=== What to produce ===
Transcribe every one of the rows below without changing anything in them.

--- begin Data for processing ---

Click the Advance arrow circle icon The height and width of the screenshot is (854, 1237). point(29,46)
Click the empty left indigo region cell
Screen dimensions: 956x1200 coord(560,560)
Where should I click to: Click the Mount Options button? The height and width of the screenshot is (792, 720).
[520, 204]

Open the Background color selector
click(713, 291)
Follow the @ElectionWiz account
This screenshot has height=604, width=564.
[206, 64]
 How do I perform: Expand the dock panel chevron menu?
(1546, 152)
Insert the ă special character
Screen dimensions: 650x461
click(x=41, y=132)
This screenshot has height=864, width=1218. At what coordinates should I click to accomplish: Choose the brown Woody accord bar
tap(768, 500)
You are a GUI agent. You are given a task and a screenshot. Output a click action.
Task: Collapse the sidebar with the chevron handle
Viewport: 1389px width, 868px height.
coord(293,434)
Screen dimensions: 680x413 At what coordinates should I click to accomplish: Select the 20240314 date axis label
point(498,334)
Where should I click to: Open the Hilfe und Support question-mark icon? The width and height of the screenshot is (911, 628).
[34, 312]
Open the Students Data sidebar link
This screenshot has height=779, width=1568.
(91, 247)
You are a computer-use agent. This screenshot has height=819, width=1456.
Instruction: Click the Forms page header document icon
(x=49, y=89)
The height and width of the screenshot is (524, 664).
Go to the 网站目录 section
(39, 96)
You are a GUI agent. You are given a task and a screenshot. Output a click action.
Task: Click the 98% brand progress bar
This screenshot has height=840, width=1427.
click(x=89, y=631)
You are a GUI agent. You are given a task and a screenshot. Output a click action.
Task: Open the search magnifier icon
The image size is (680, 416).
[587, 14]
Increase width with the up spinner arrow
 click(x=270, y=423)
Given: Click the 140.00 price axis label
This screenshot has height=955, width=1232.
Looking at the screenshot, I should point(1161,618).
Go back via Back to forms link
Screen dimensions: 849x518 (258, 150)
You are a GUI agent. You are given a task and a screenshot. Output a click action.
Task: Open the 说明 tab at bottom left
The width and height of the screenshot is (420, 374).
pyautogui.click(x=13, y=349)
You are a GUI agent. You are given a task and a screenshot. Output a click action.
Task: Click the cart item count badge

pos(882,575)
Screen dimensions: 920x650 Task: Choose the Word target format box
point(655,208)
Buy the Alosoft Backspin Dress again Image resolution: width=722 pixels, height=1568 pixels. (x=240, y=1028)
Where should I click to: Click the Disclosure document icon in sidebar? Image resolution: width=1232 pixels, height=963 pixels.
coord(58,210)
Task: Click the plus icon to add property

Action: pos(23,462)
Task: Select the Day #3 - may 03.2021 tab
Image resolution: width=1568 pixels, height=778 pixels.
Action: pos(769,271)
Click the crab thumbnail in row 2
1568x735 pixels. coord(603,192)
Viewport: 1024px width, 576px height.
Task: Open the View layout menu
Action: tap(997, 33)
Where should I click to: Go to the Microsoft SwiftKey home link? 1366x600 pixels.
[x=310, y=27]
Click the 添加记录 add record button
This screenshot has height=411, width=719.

--- end Data for processing ---

=== Answer to this exercise ===
Click the Advance arrow circle icon The height and width of the screenshot is (854, 1237). point(29,46)
Click the empty left indigo region cell
Screen dimensions: 956x1200 coord(560,560)
Where should I click to: Click the Mount Options button? The height and width of the screenshot is (792, 720).
[520, 204]

Open the Background color selector
click(713, 291)
Follow the @ElectionWiz account
This screenshot has height=604, width=564.
[206, 64]
 How do I perform: Expand the dock panel chevron menu?
(1546, 152)
Insert the ă special character
Screen dimensions: 650x461
click(x=41, y=132)
This screenshot has height=864, width=1218. At what coordinates should I click to accomplish: Choose the brown Woody accord bar
tap(768, 500)
You are a GUI agent. You are given a task and a screenshot. Output a click action.
Task: Collapse the sidebar with the chevron handle
Viewport: 1389px width, 868px height.
coord(293,434)
Screen dimensions: 680x413 At what coordinates should I click to accomplish: Select the 20240314 date axis label
point(498,334)
Where should I click to: Open the Hilfe und Support question-mark icon? The width and height of the screenshot is (911, 628).
[34, 312]
Open the Students Data sidebar link
This screenshot has height=779, width=1568.
(91, 247)
You are a computer-use agent. This screenshot has height=819, width=1456.
Instruction: Click the Forms page header document icon
(x=49, y=89)
The height and width of the screenshot is (524, 664).
Go to the 网站目录 section
(39, 96)
You are a GUI agent. You are given a task and a screenshot. Output a click action.
Task: Click the 98% brand progress bar
This screenshot has height=840, width=1427.
click(x=89, y=631)
You are a GUI agent. You are given a task and a screenshot. Output a click action.
Task: Open the search magnifier icon
The image size is (680, 416).
[587, 14]
Increase width with the up spinner arrow
 click(x=270, y=423)
Given: Click the 140.00 price axis label
This screenshot has height=955, width=1232.
Looking at the screenshot, I should point(1161,618).
Go back via Back to forms link
Screen dimensions: 849x518 (258, 150)
You are a GUI agent. You are given a task and a screenshot. Output a click action.
Task: Open the 说明 tab at bottom left
The width and height of the screenshot is (420, 374).
pyautogui.click(x=13, y=349)
You are a GUI agent. You are given a task and a screenshot. Output a click action.
Task: Click the cart item count badge

pos(882,575)
Screen dimensions: 920x650 Task: Choose the Word target format box
point(655,208)
Buy the Alosoft Backspin Dress again Image resolution: width=722 pixels, height=1568 pixels. (x=240, y=1028)
Where should I click to: Click the Disclosure document icon in sidebar? Image resolution: width=1232 pixels, height=963 pixels.
coord(58,210)
Task: Click the plus icon to add property

Action: pos(23,462)
Task: Select the Day #3 - may 03.2021 tab
Image resolution: width=1568 pixels, height=778 pixels.
Action: pos(769,271)
Click the crab thumbnail in row 2
1568x735 pixels. coord(603,192)
Viewport: 1024px width, 576px height.
Task: Open the View layout menu
Action: tap(997, 33)
Where should I click to: Go to the Microsoft SwiftKey home link? 1366x600 pixels.
[x=310, y=27]
Click the 添加记录 add record button
This screenshot has height=411, width=719.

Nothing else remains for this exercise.